**WHAT YOU WILL DO:** Reproduce the entries word for word but drop every picture.

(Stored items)
- - - - -
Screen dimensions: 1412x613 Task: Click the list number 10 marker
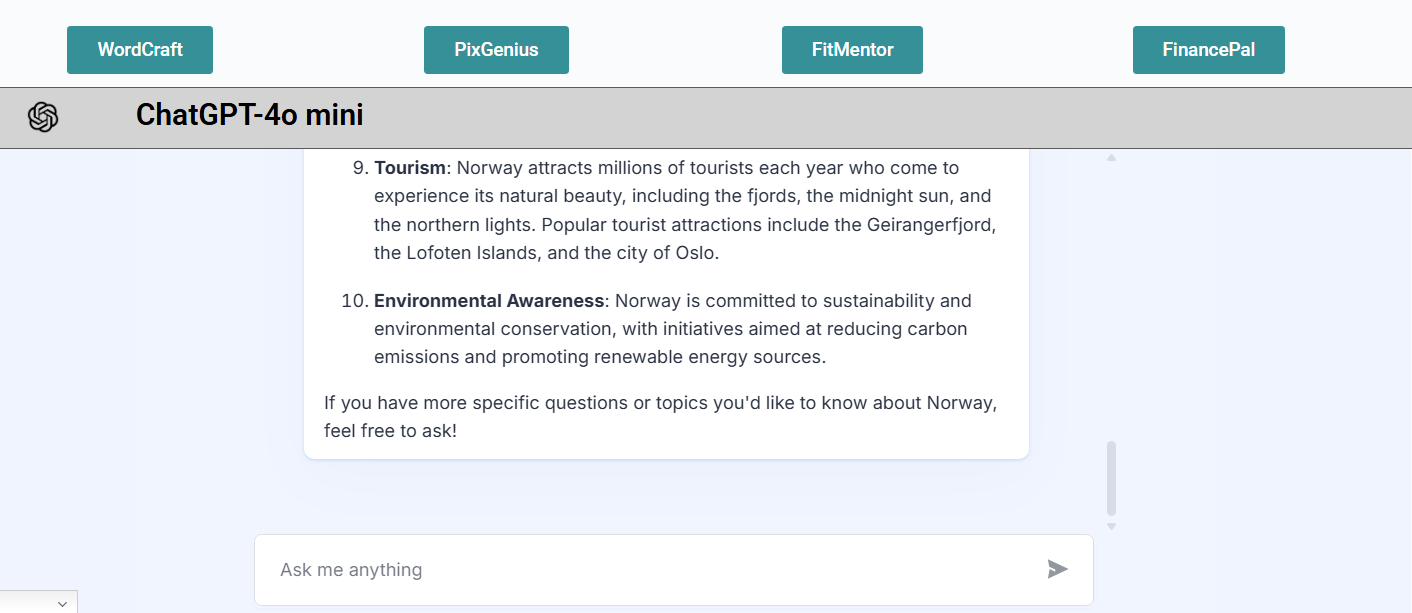point(354,301)
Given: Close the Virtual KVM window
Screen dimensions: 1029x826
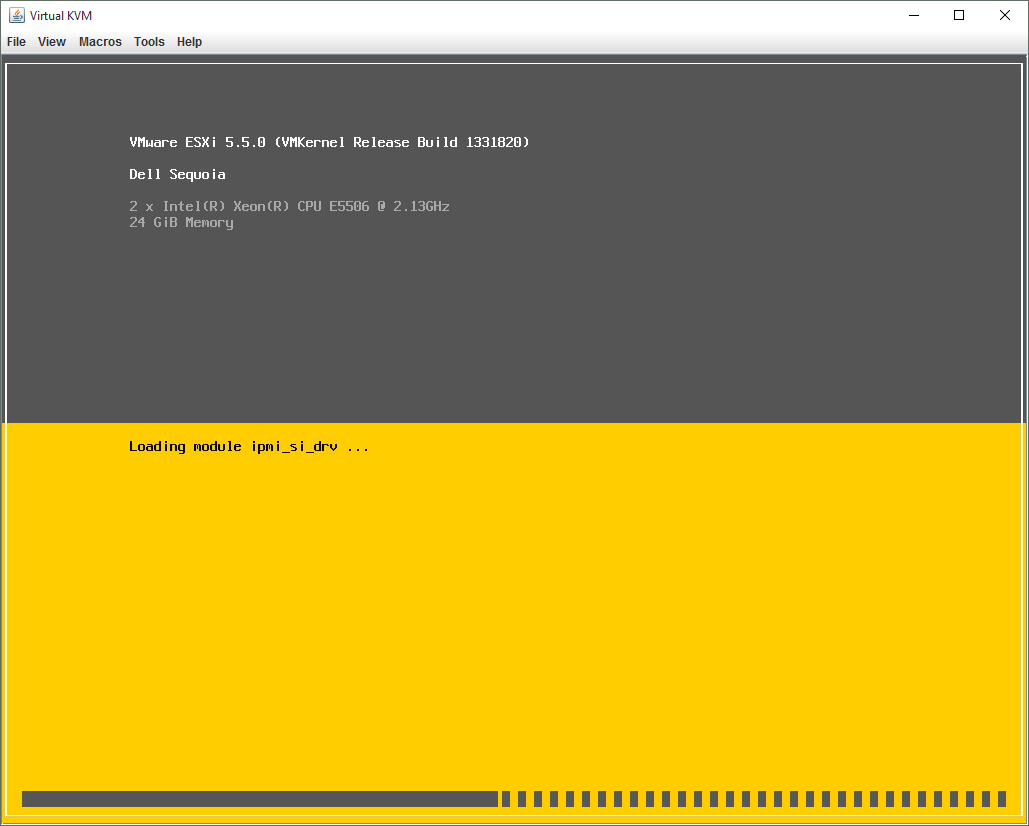Looking at the screenshot, I should (1005, 15).
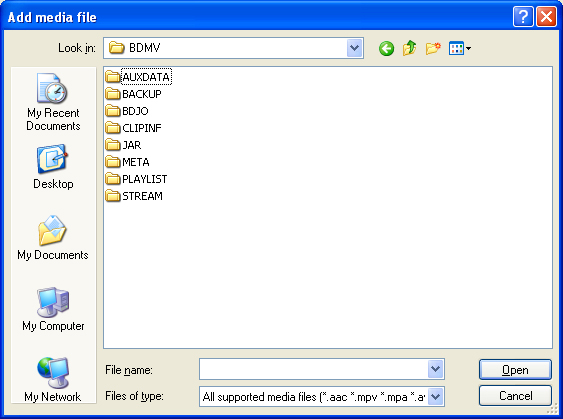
- - - - -
**SOLUTION TO THE EXERCISE:**
Screen dimensions: 1412x613 Task: Click the list number 10 marker
point(354,301)
Given: Close the Virtual KVM window
Screen dimensions: 1029x826
Looking at the screenshot, I should (1005, 15).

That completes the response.